[Coral-List] ICRS 2020 Session - Budgetary Break Down

Tyler Cyronak tcyronak at gmail.com
Fri Jul 26 17:51:17 UTC 2019


Dear Colleagues,

We want to bring your attention to an ICRS 2020 session focused on 
calcium carbonate budgets in coral reef environments. If you are working 
in the arena of calcium carbonate budgets, dissolution, bioerosion, and 
accretion on modern and geological timescales please consider submitting 
to our session.

On behalf of all chairs,

Tyler and Ines


      Theme 3: Budgetary breakdown: Can reef geo-ecological functions
      persist in the Anthropocene?

The production and maintenance of complex calcium carbonate structure is 
perhaps the most critical function of a healthy coral reef ecosystem, 
providing habitat for numerous marine species and acting as a breakwater 
that dissipates wave energy and protects shorelines.
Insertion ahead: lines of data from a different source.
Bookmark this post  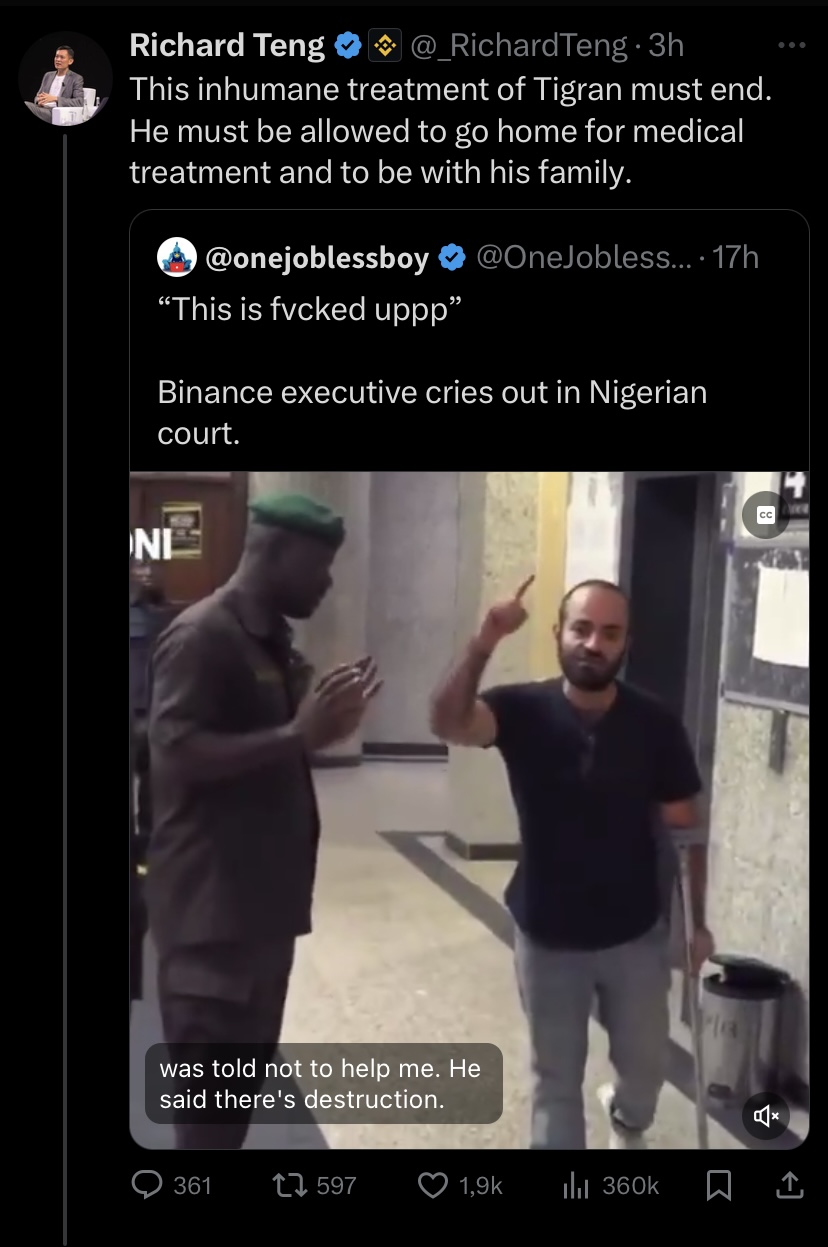(x=718, y=1186)
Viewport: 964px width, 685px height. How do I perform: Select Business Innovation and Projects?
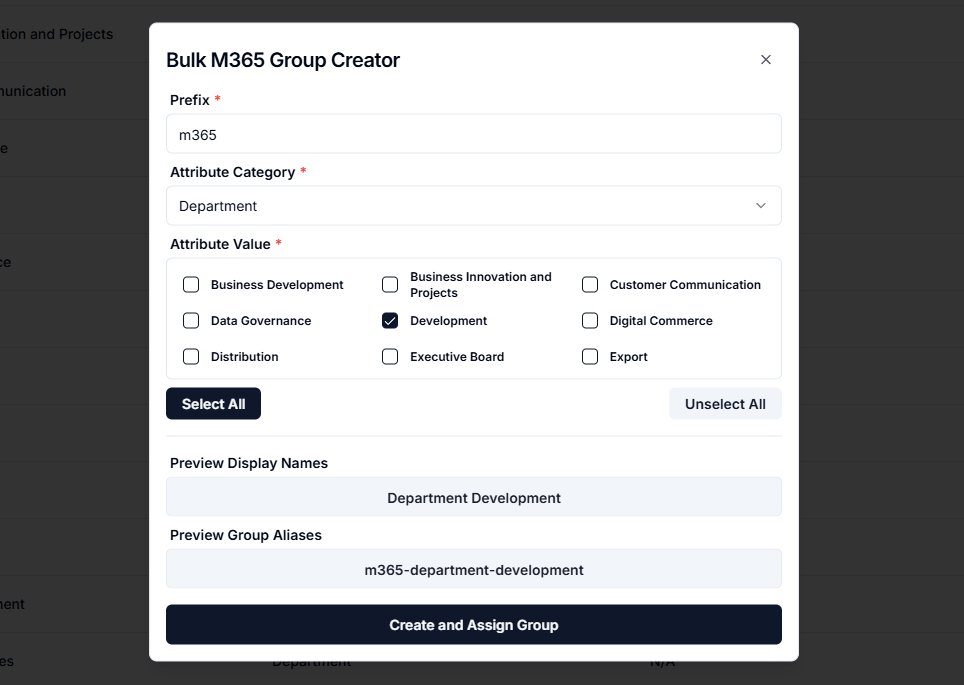click(x=390, y=284)
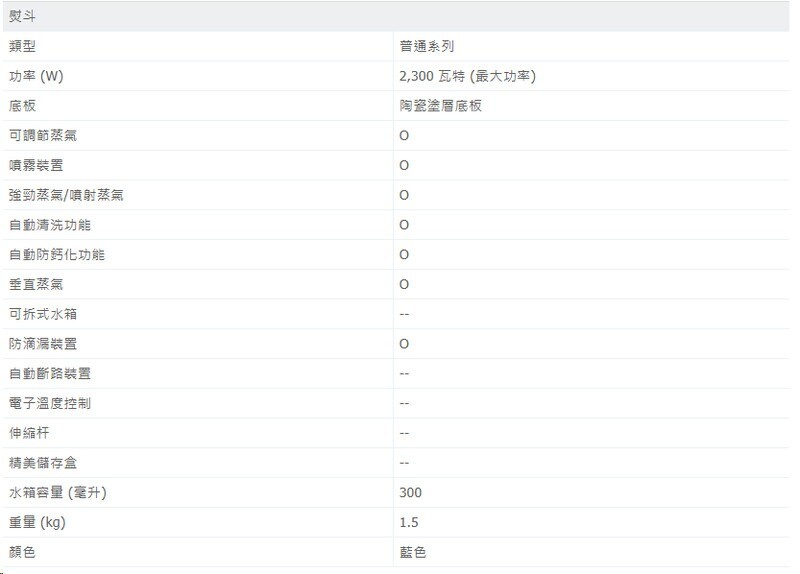Screen dimensions: 800x574
Task: Click the 陶瓷塗層底板 value
Action: pyautogui.click(x=440, y=106)
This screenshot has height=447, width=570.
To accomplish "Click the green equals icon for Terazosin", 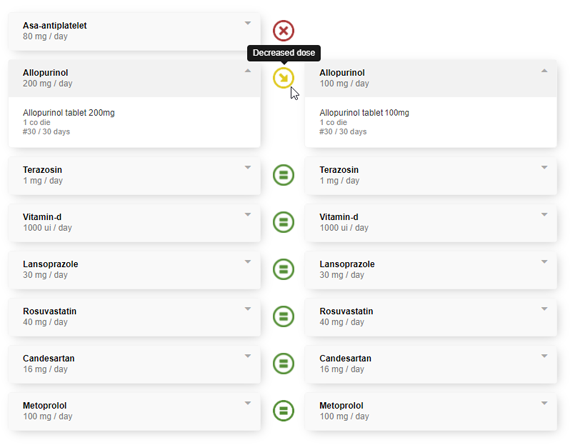I will (x=283, y=175).
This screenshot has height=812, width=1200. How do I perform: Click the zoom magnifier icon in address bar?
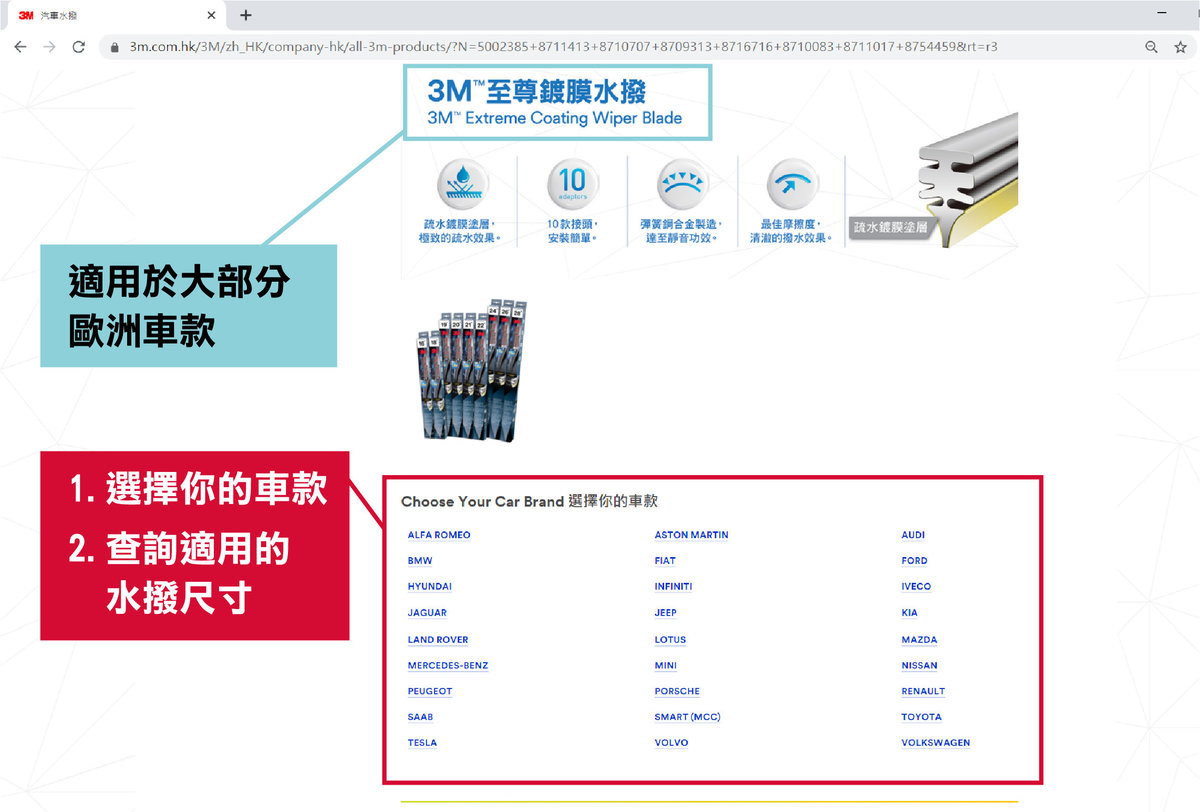click(x=1151, y=47)
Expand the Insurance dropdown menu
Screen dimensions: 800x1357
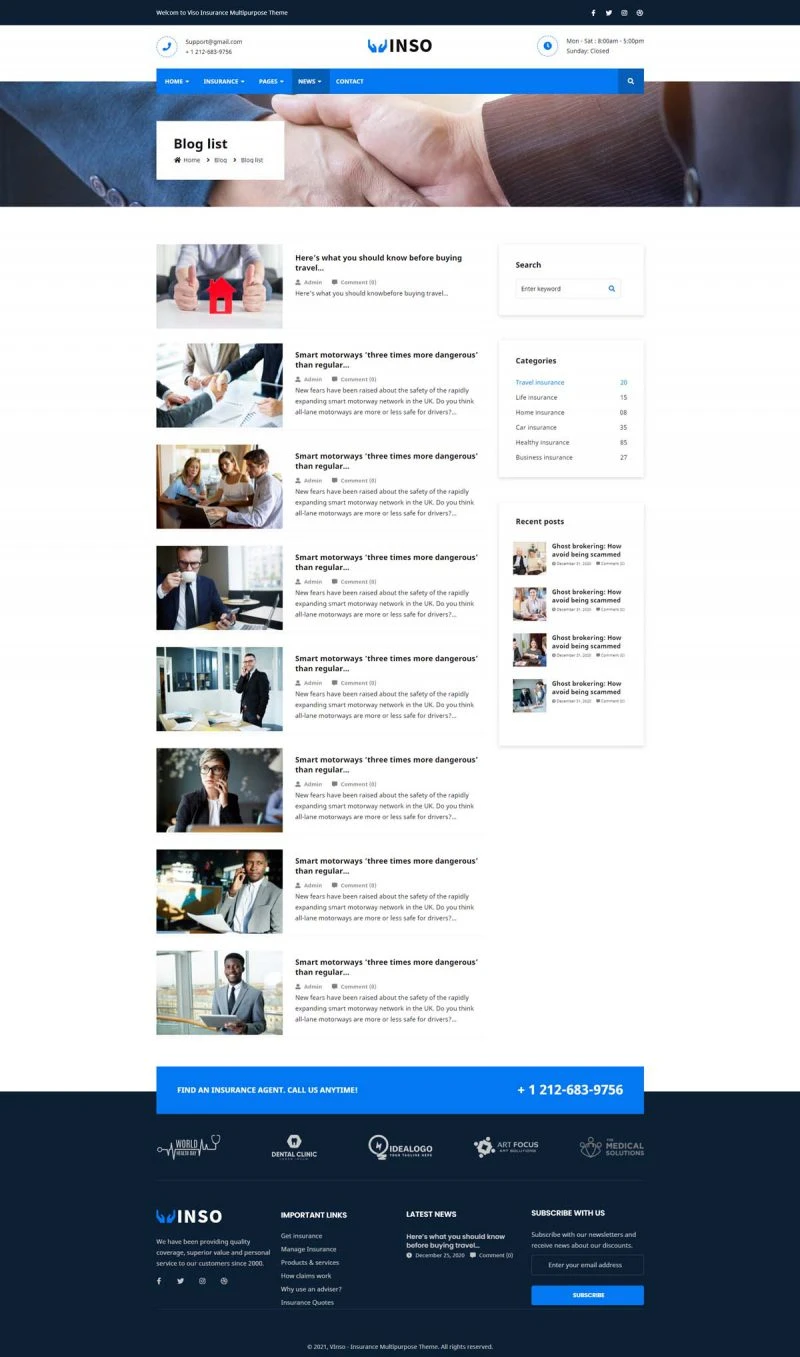click(223, 81)
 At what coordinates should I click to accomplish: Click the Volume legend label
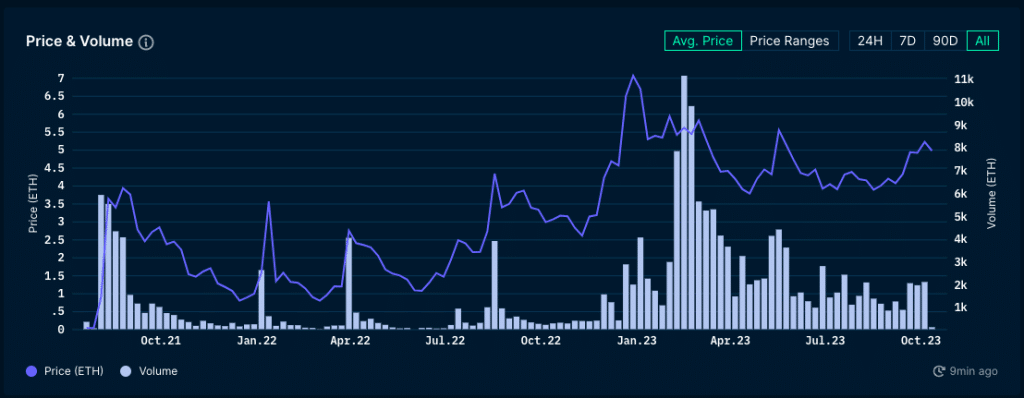pyautogui.click(x=157, y=371)
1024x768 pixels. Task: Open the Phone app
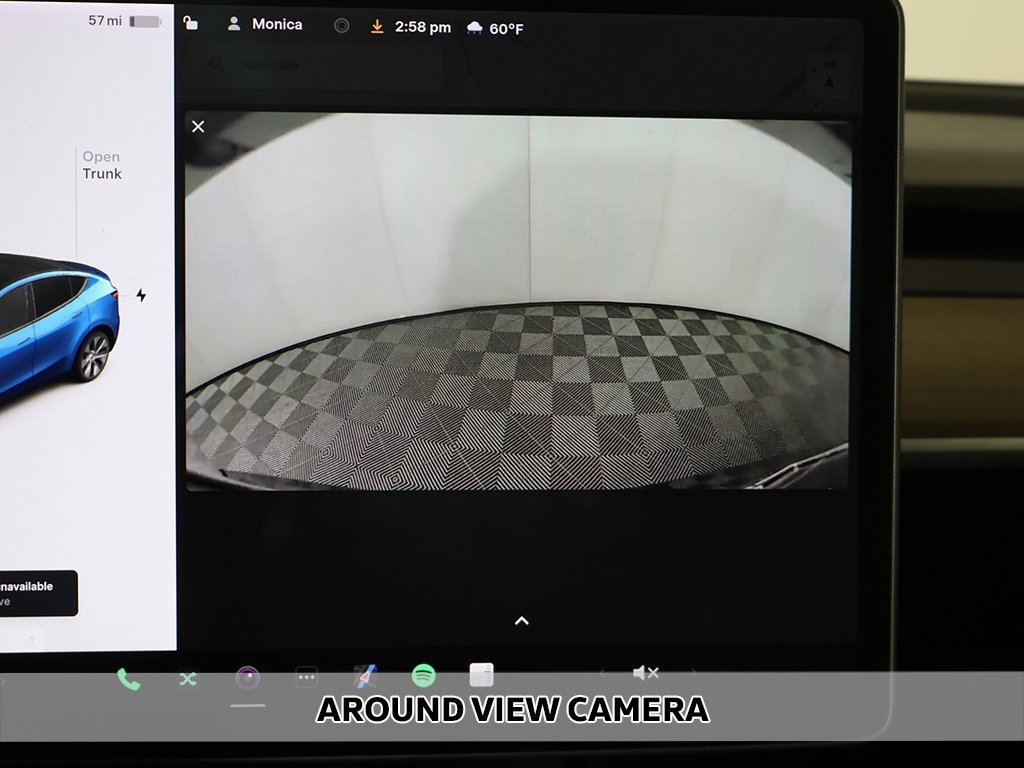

The build-up of 
reef framework is driven by counteracting rates of calcium carbonate 
production (i.e., calcification) and calcium carbonate breakdown and 
loss (i.e., dissolution, bioerosion, off-reef transport). Recent work 
has shown that the accelerating pace of global anthropogenic change, 
including increases in seawater temperature, ocean acidification, and 
sea level rise will significantly impact the capacity of reefs to 
sustain positive calcium carbonate budgets and associated ecosystem 
services. Although the footprint of anthropogenic disturbance will be 
different across marine regions and habitats, the repercussions for many 
reef ecosystems may be broadly similar: i) progressively shifting 
towards net negative calcium carbonate budget states; ii) becoming 
structurally flatter; and iii) having lower vertical growth rates. To 
understand how this progression will impact reef geo-ecological 
functions it is critical to understand both impacts on the biological 
processes that drive carbonate production on the reef surface and the 
breakdown processes that affect the accumulation of the underlying reef 
structure. For this session we invite contributions that explore calcium 
carbonate budgets and coral reef geo-ecological functions in the 
Anthropocene and address questions pertaining to: i) how changes in the 
abundance of key calcifying groups impact habitat complexity and reef 
budgets, ii) how the changing intensity of destructive processes impact 
reef budgets, iii) how rates of net reef accretion are changing now and 
predictions for the future, and iv) the implications of these changes 
for the maintenance of geo-ecological ecosystem services provided by 
coral reefs. We also welcome contributions that discuss novel approaches 
to quantifying calcium carbonate budgets, reef accretion, carbonate 
break-down and reef geo-ecological functions.